Action item: Please output the records below word for word and omit the pictures.

Entries supplied:
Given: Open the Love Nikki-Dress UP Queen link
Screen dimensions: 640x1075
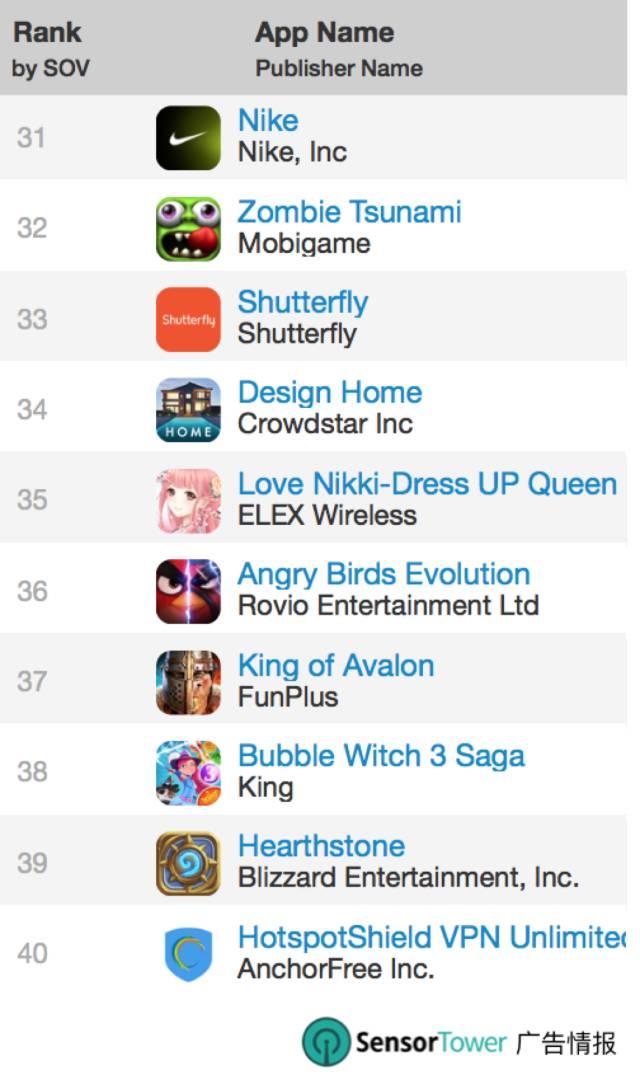Looking at the screenshot, I should tap(427, 484).
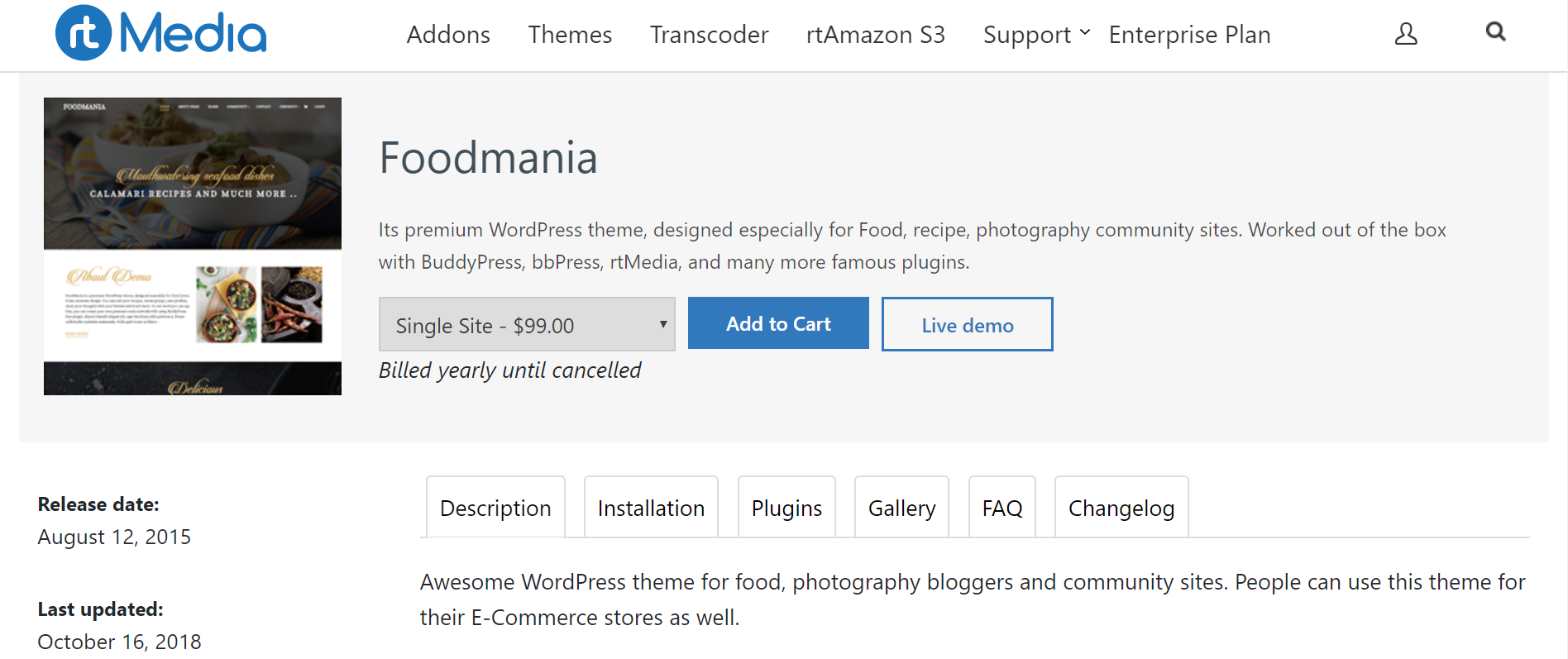The image size is (1568, 659).
Task: Select the Description tab
Action: click(495, 507)
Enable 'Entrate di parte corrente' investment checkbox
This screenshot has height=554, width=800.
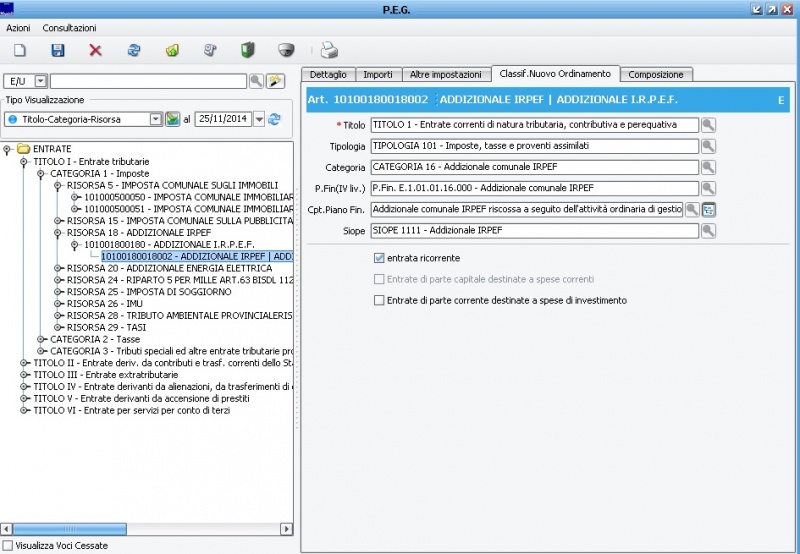pos(379,300)
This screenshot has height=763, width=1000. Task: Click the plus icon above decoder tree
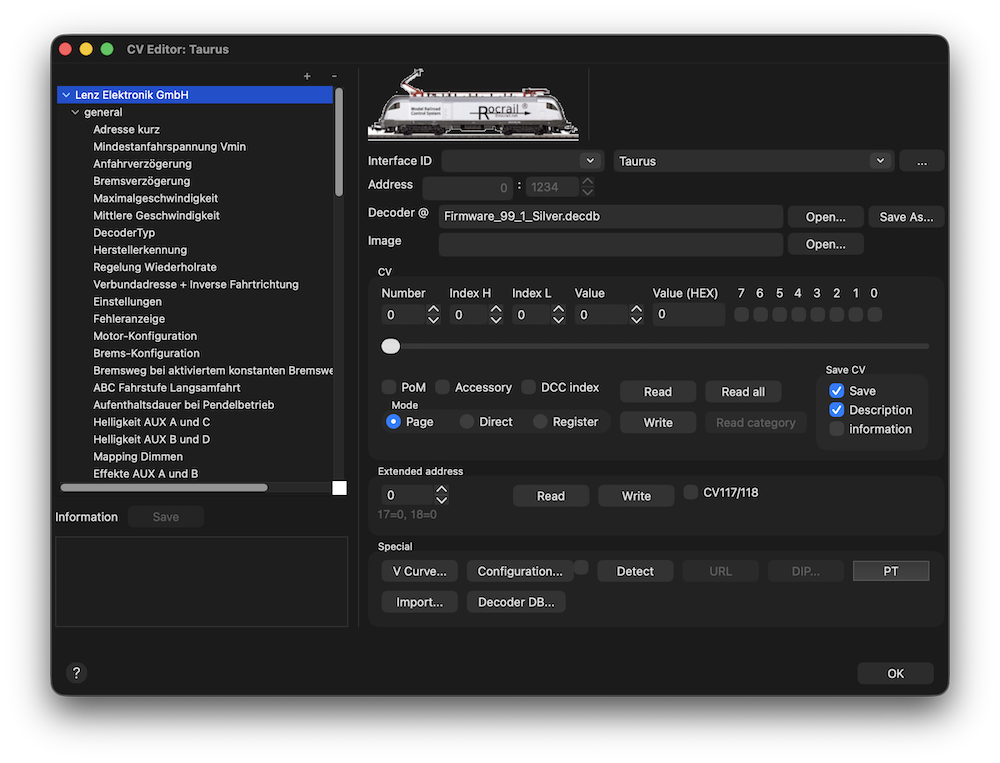tap(307, 77)
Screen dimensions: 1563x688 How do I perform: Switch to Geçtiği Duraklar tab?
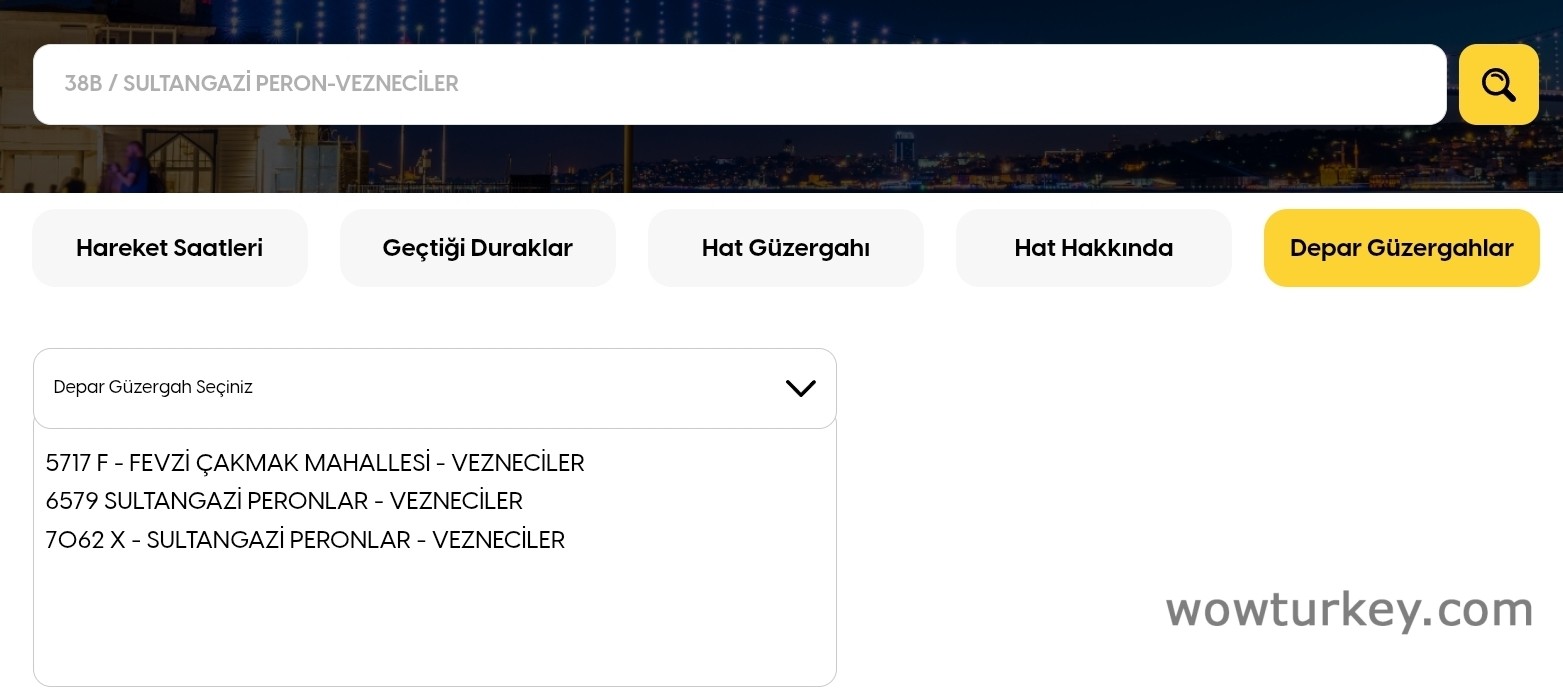(x=477, y=248)
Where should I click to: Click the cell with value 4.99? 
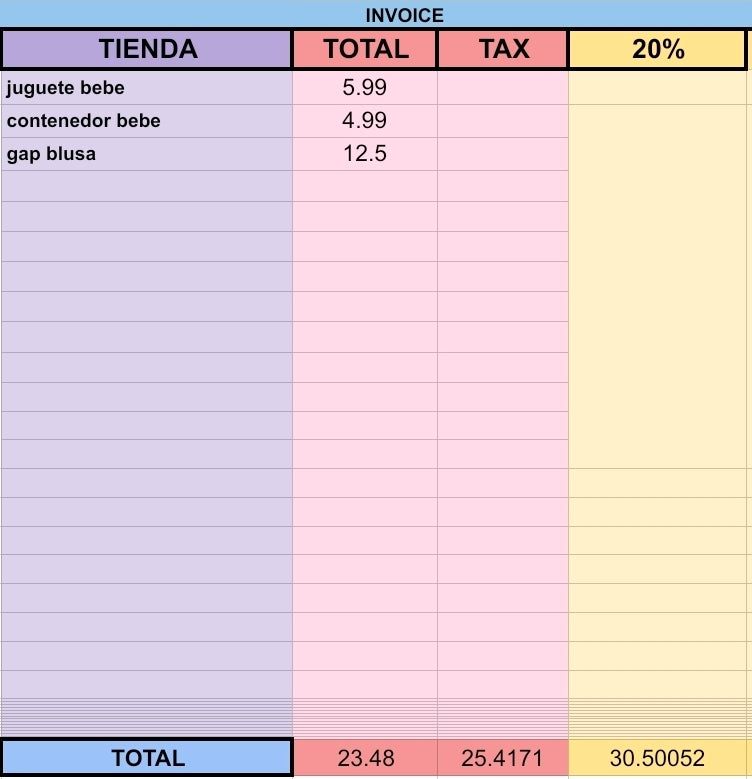point(365,121)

Expected output:
Given: Open the Love Nikki-Dress UP Queen link
Screen dimensions: 640x1075
Looking at the screenshot, I should tap(427, 484).
The image size is (1568, 659).
Task: Select the Description tab
Action: click(495, 507)
Enable 'Entrate di parte corrente' investment checkbox
This screenshot has height=554, width=800.
pos(379,300)
This screenshot has height=763, width=1000. Task: Click the plus icon above decoder tree
tap(307, 77)
Screen dimensions: 1563x688 How do I perform: Switch to Geçtiği Duraklar tab?
(x=477, y=248)
Where should I click to: Click the cell with value 4.99? 
point(365,121)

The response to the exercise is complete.